> **Reading text**:
□ □ □

Solar battery charger is an electrical device that converts the energy of light directly into electricity by the photovoltaic effect. Solar chargers use solar panels to charge batteries. They are an alternative to conventional electrical battery chargers.

1.2 PROBLEM STATEMENT

Conventionally, acid battery or any other type of rechargeable battery is been charged with battery charger which is been powered with mains electricity or with fueled generator but due to inconsistency of power supply and higher cost of fuel in Nigeria a renewable energy sources was invented.

1.3 AIM OF THE PROJECT

The main aim of this work is to assemble a battery charging device that will provide constant electricity supply to a 12v rechargeable battery. At the end of this work this device shall be assembled with 150w solar panel, 30a MPPT charge controller and 100ah deep cycle battery.

The objectives of the work are:

To increase the level of power supply in our society
To develop the technologies and knowledge base needed to reduce the cost of consuming electricity.
To enhanced reliability and resiliency.

1.4 PURPOSE OF THE STUDY

The purpose of this work is to have a steady and reliable means of charging our batteries.

1.5 APPLICATIONS OF THE STUDY

Study can be useful to the student concerned, and also to anyone who wants to be conversant to the usefulness and installation of solar energy.

1.6 SCOPE OF THE PROJECT

The idea of assembling a solar charger is an excellent one in that it’s meant to allow you an option for charging your battery-powered appliances when you’re in a remote area or just don’t have access to an electrical outlet or car charger.

There are a few on the market today that will do what they say they will do, whereas others are not living up to high expectations

Battery-powered appliances can be a real lifesaver in emergency situations. People have come to depend on this technology greatly over the last few years. Technologies such as inverter, ups, and other devices, have also become quite popular. All of these require fully charged batteries to function at their optimal level. Solar chargers are great for those times you are not close to a power source.

Another benefit of these chargers is that they’re free to use since they use the sun’s energy. The backup battery stores energy even when it’s not actively charging, so you can enjoy more time in between having to charge your battery-powered appliances battery via electric.

1.7 SIGNIFICANCE OF THE PROJECT

There are several advantages you enjoy when you use a solar charger instead of a conventional mains charger. It is energy savings. Unlike conventional energy resources that produce and consume a lot of waste energy from a solar charger draws energy from renewable sources and produces no waste. You can solar charger to use, you can go anywhere, provided you have access to solar energy.

□ □ □

> **Collected data**:

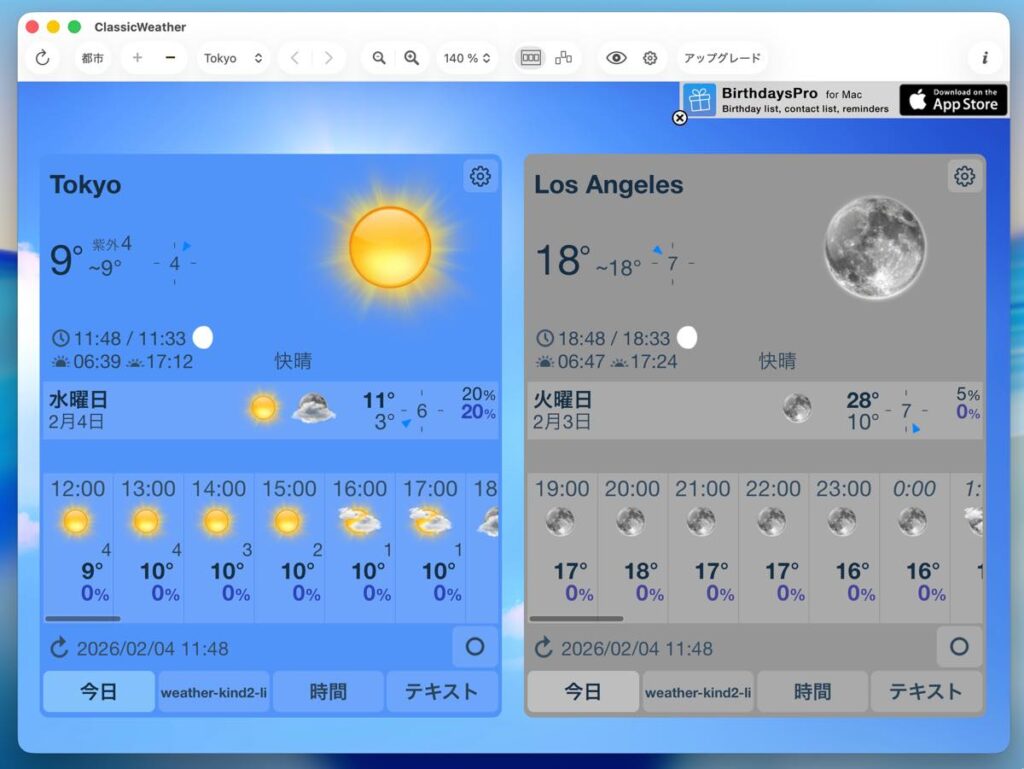Go to next city with the right chevron

328,58
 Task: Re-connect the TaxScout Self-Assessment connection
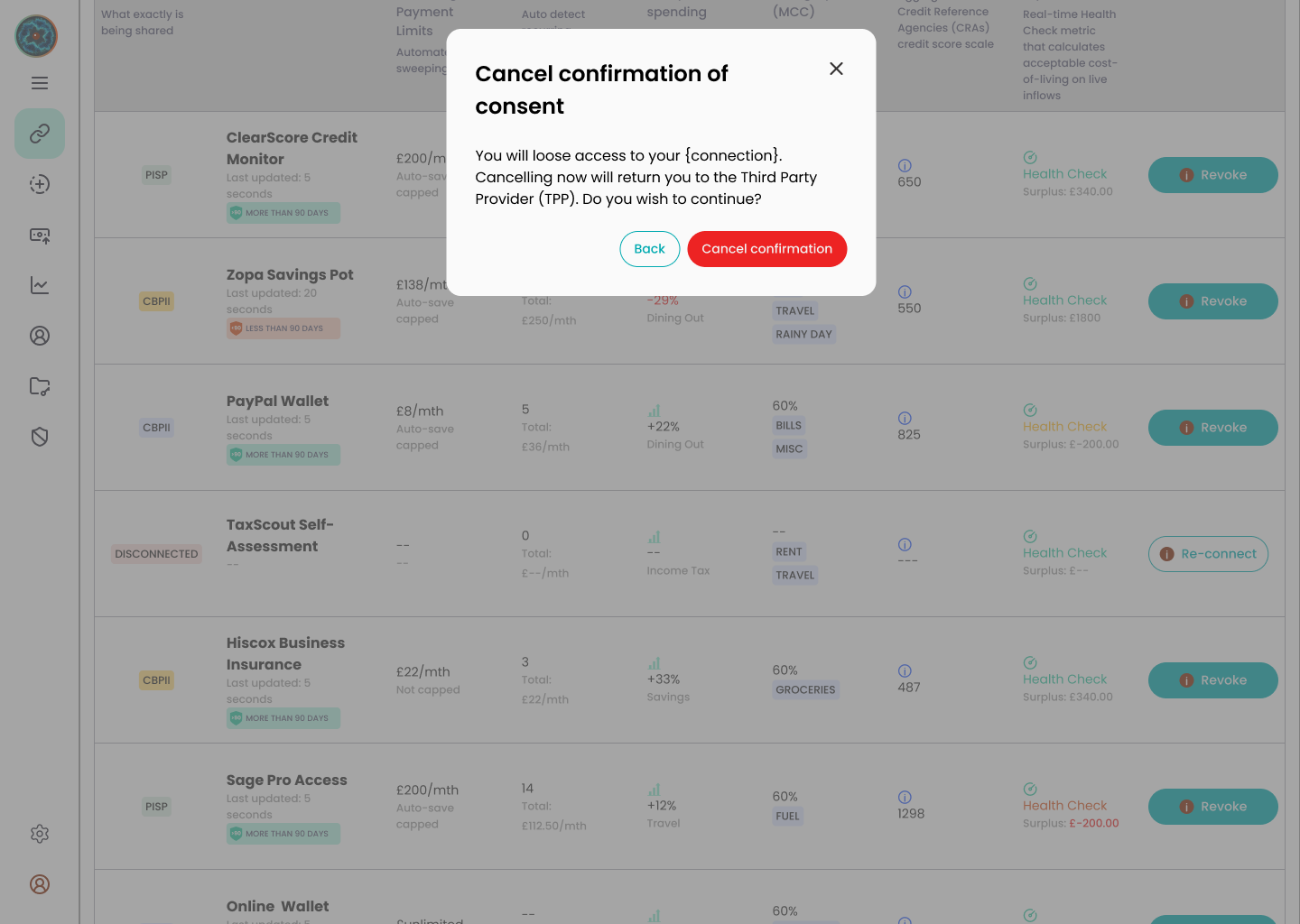pyautogui.click(x=1208, y=554)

□ □ □

> **Work to do**: Write what comes next in the solar charger project text, continuing after its last sentence.

> **Answer to this exercise**:
The main advantage behind the invention of these solar powered charges is to save large amount of electrical energy. The solar panels of which will help in converting the solar energy from the sun into electrical energy through various reactions.

Other advantages of solar powered charges reside in the fact that they allow you to access power outside the national grid. You can charge yours phones even while traveling without depending on electricity. This property has made it possible to make use of these cell phone chargers at any possible place.

The last one is that solar powered charges are eco/environment-friendly. They don’t produce harmful waste, and can be used anytime and anywhere that there is daylight.

1.8 LIMITATION OF THE PROJECT

There are some disadvantages to solar chargers powered by the sun. The most obvious of course is that if it’s a cloudy or overcast day, your solar powered charger isn’t going to be able to garner the energy it needs from the sun in order to function. Usually, it needs direct sun in order to store enough in the battery to work efficiently.

1.9 RESEARCH METHODOLOGY

In the course of carrying this study, numerous sources were used which most of them are by visiting libraries, consulting journal and news papers and online research which Google was the major source that was used.

1.10 PROJECT ORGANISATION

The work is organized as follows: chapter one discuses the introductory part of the work, chapter two presents the literature review of the study, chapter three describes the methods applied, chapter four discusses the results of the work, chapter five summarizes the research outcomes and the recommendations.

Components Needed:

Transformer: This converts high-voltage AC power from the mains into a lower-voltage AC output suitable for charging batteries. Choose a transformer with a secondary output voltage appropriate for your battery type and charging requirements.
Rectifier Diodes: These convert the AC output of the transformer into DC (Direct Current) suitable for charging batteries. You’ll typically need four diodes to build a full-wave rectifier circuit.
Filter Capacitor: This smooths out the DC output from the rectifier, reducing ripple and ensuring a more stable voltage for charging the battery.
Voltage Regulator (Optional): If you want to regulate the charging voltage to a specific level, you can use a voltage regulator IC such as LM317. This is particularly useful for charging sensitive batteries that require precise voltage control.
Resistors and Potentiometers (Optional): These components can be used to adjust the charging current and voltage settings, providing flexibility in the charging process.
Indicator LEDs: LEDs can be used to indicate the charging status, such as power on, charging, and fully charged.
Binding Posts or Clips: These are used to connect the battery to the charger securely.
Circuit Board or Breadboard: You’ll need a platform to assemble and connect all the components. A printed circuit board (PCB) or a breadboard can be used for this purpose.
Enclosure (Optional): If you want to protect the circuit and make the charger more portable, you can enclose it in a suitable casing.

Steps for Assembling:

Design the Circuit: Decide on the charging voltage and current requirements based on the battery you intend to charge. Design a circuit schematic incorporating the transformer, rectifier, filter capacitor, voltage regulator (if needed), and other components as per your design specifications.
Select Components: Gather all the necessary components based on your circuit design. Ensure that the transformer’s voltage rating matches your requirements and that the diodes, capacitor, and other components can handle the expected current and voltage.
Assemble the Circuit: Place the components on the circuit board or breadboard according to your circuit schematic. Pay close attention to the polarity of diodes, capacitors, and LEDs, as incorrect orientation can damage the components or affect the charger’s performance.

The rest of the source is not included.